GroupM’s case against government media switch to Carat hinged on market share/lower prices contention
Does having a bigger share of the media market mean you (you being a media agency) get cheaper prices from media owners?
That appears to be the nub of the complaint and consequent legal action taken by WPP’s GroupM over the UK government’s decision to move its four-year media buying account from WPP construct M4C to Dentsu Aegis, which owns Carat.
The High Court found against GroupM last week although GroupM/WPP says legal action is continuing. This may involve a claim for damages.
GroupM comes into the equation because it negotiates the rates for all of WPP’s media agencies in the UK: Maxus, MEC, MediaCom and Mindshare – and M4C.
GroupM certainly accounts for the lion’s share of UK media billings.

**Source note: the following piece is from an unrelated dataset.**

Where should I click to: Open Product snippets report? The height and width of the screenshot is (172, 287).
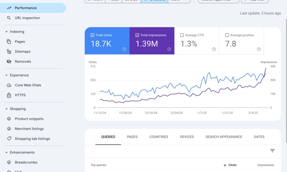tap(29, 119)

According to the FT court papers suggested it had about a third, recent RECMA figures showed it had 43 per cent through its various media agencies. Carat, on the other hand, has about 12 per cent.
12 per cent buys you an awful lot of clout though and Carat has shown in recent years that it is the best in the business at putting together deals for big clients that we might call ‘competitive.’ A few years ago it won General Motors’ global media buying, which came as a shock to US-based media agencies. At the time Carat hotly denied that it had agreed to work on a no-profit basis for the first two years of the contract.
The government’s Cabinet Office said this week that Carat was expected to deliver savings of more than £100m for taxpayers over the next four years, thanks to “a combination of tighter spending controls across public sector campaigning and smarter purchasing.” Which is a red rag to a bull as far as WPP and GroupM are concerned.
How Carat is supposed to deliver this, heaven only knows. Campaigns on London Live?
But back to market share. GroupM’s 43 per cent of the UK market (if such it be, WPP agencies scoff at RECMA figures) cuts both ways. If it gets markedly lower prices than the rest then you have, in effect, a two-tier national media market and that would raise competition concerns.
And GroupM’s contention that the Government’s media account should be prevented from moving to a smaller rival – because it’s smaller – is somewhat radical, to say the least. GroupM, of course, would argue that it isn’t saying account moves should be decided in the courts, rather that the Government hasn’t stuck to the conditions outlined in its tender.
So there may be life in this one yet. Another court, should it decide to hear the case, may indeed rule that GroupM has been wronged and is entitled to damages. But it looks as though the UK government’s media account (estimated at £140m although with more cuts apparently on the way that may reduce) is safely lodged at Carat.